4. Could the Separatists Who Downed the Plane Be Held Liable?
If it is determined that separatists have shot down the plane, Dutch law allows for claims under civil law against individuals for the damage they have caused. It is irrelevant whether or not they intended downing a civil aircraft. In that case the loss and damage should be compensated in full. There is a possibility that the individuals in question could be prosecuted under criminal law. The Dutch Public Prosecution Service could issue an international arrest warrant. A complicating factor, of course, is that the Donetsk People’s Republic (the state proclaimed by the pro-Russian separatists) is not likely to act on such warrant. The Ukrainian central authorities will also lack the power in this area to help. Theoretically, therefore, it is possible to hold the separatists liable, but success is doubtful. Even if the liable party could be found, it would be difficult to force that party to pay up. It is easier to hold a country liable than a group of rebels. In 1996 the United States, for instance, paid damages to the families of the victims of the Iranian civil aircraft that in 1988 had been accidentally shot down by an American warship.

5. Could Russia Be Held Liable?
At this point there is no definite answer to this question. If it turns out that the Russian political or military powers had direct command and control to down the aircraft, Russia might be held liable. Russia could also be held liable (in part) for supplying the weapons used to shoot down the aircraft. If separatists have used an SA-11 missile it might have been provided by Russia. SA-11 grizzly – so-called double-digit surface-to-air missile (BUK) – developed by Russia is an anti-aircraft system capable of bringing down aircraft from high altitudes. There have been reports that the equipment and the crew running it were provided by Russia. However, a causal connection should be demonstrated between the supply of the system and the crash. Also established should be fault. Although difficult, legally speaking, this is not impossible. The question further arises whether under the law applicable to the crash a government could be held liable. In other words: If Russia turns out to have supplied the weapons used to take down the aircraft, Russia might be held liable.
6. Could the Ukraine Be Held Liable?
This depends on the facts and circumstances. If the investigation reveals that Ukrainian military downed the aircraft, the Ukraine could be held liable. So far there has been no mention of this in the reports. The Ukrainian aviation authorities could be liable if they have given permission to fly over the area at an altitude from which they knew missiles could take down aircraft. This, too, calls for further investigation.
7. Could the Victims’ Families Go to Court to Demand Damages from One of the States Involved?
There are possibilities for the families of the victims to file claims against the states involved for damages to the extent that these are not paid by Malaysian Airlines.

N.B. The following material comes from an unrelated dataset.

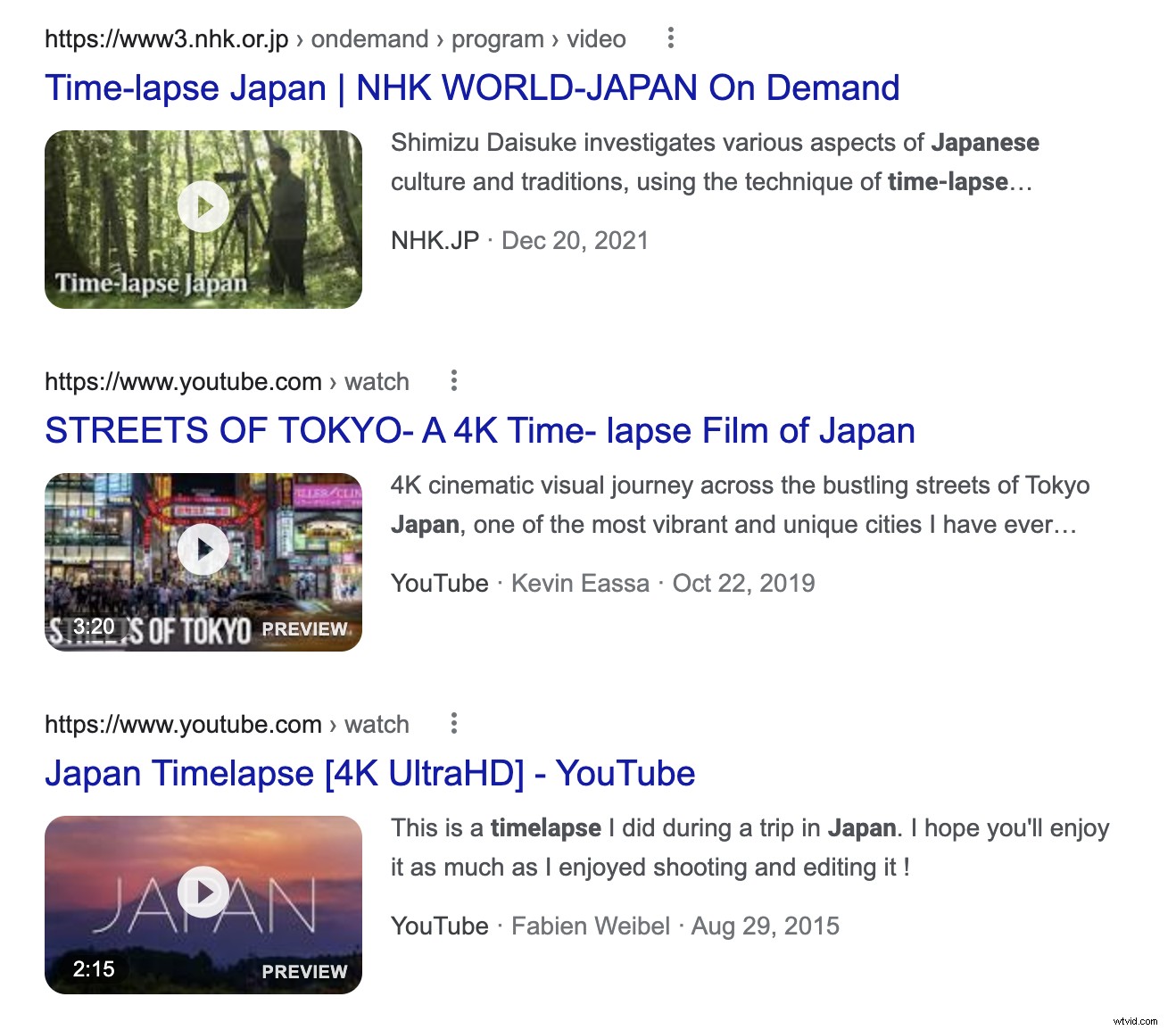The width and height of the screenshot is (1176, 1030).
Task: Expand the video breadcrumb on the NHK result
Action: [x=596, y=38]
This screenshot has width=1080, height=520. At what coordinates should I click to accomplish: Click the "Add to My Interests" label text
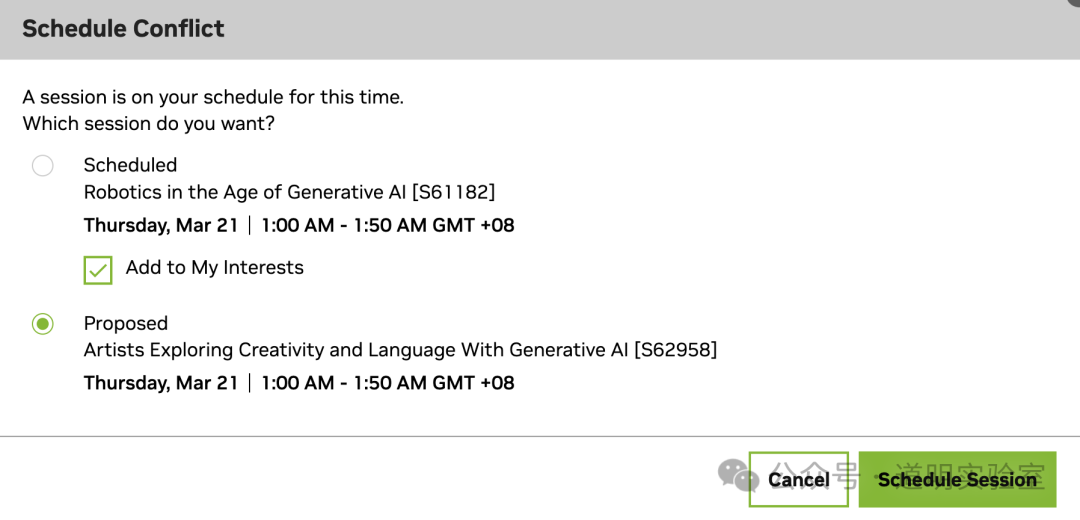[214, 268]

It is early days yet to answer this question fully and properly.

8. Which Law Governs Claims against One of the States/Separatists?
This question should be answered under private international law. A Dutch Court will apply Regulation EC/864/2007 (Rome II). The principal rule is the lex loci damni meaning the place where the damage occurred. It could be argued that court should apply Malaysian law as the victims were on board a Malaysian plane governed by Malaysian law at the time when they sustained damage. It could be argued also that the damage occurred outside the aircraft, in Ukrainian airspace. In that case Ukrainian law would apply. Finally, it would be fair to argue that Dutch law applies. Let’s say a breadwinner died in the crash. His or her family in the Netherlands, who relied on the deceased for their livelihood, suffers loss of income. A loss sustained in the Netherlands, although the cause of the loss lies in events in the Ukraine.  The same applies to losses of victims in Belgium, the UK and other EU countries.

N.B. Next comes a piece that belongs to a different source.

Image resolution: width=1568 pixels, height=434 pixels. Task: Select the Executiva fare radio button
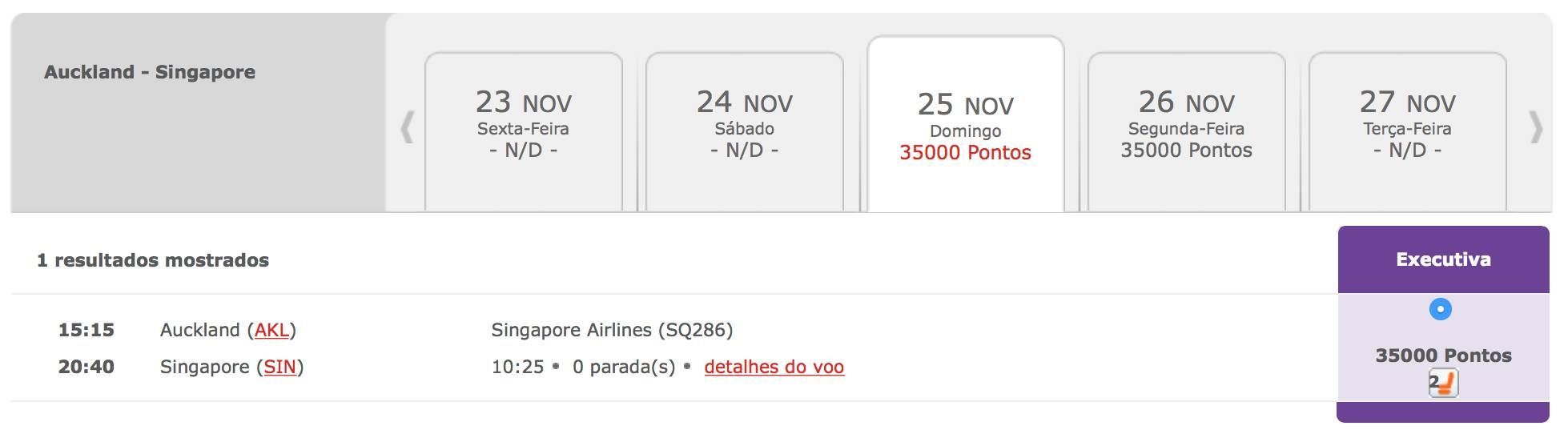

9.  Are There Other Potentially Liable Parties?
The investigation might show that there are other potentially liable parties. Examples are companies responsible for making or authorising the flight plans or authorities that have the power to prohibit certain routes. The crash could be due (also) to mechanical failures, which could make the manufacturer liable. As mentioned earlier, mechanical failures are likely ruled out. However, it is too early for definitive conclusions.

The victims’ families could hold Malaysia Airlines liable for compensation of their loss, up to EUR 120,000 approx. per passenger. Any higher amounts can be claimed only if the airline has been found at fault. At this point no fault has been determined and there are other parties that might be held liable. Investigations will have to identify those parties and whether claims can be filed successfully. It is important that the competent court and governing law will be determined on a case-by-case basis. The many victims from various countries and the range of potentially liable parties make for a complex puzzle that can be completed only once the investigation has been concluded.
Let us hope that all parties involved will proceed with the utmost urgency and care to avoid any more suffering for the many affected.

Author: Antoinette Collignon

Jurisdiction in product liability cases in Europe

Kainz/Pantherwerke ECJ C-45/13 of 16 January 2014: interpretation of article 5 (3) of Brussel I in product liability cases 

According to article 2 and article 5 (3) of Regulation no. 44/2001 (Brussel 1) in product liability cases the defendant may be sued in the place where he is domiciled as well as in which the event giving rise to liability occurs. It is settled case law that in case the place where the event occurs and the place where that event results in damage are not identical article 5(3) must be understood as being intended to cover both the place where the damage occurred and the place of the event giving rise to it (see also ECJEU C-189 Zuid Chemie [2009]  and C-170/12 Pinckney [2013] ) This means that the defendant may be sued, at the option of the claimant in the court of those places.

Usually it is clear what the place is where the damage occurs. There can however be a discussion about the place of the event giving rise to the damage. Is that the place where the manufacturer is established, the place where the product is put into circulation or the place where the product was acquired.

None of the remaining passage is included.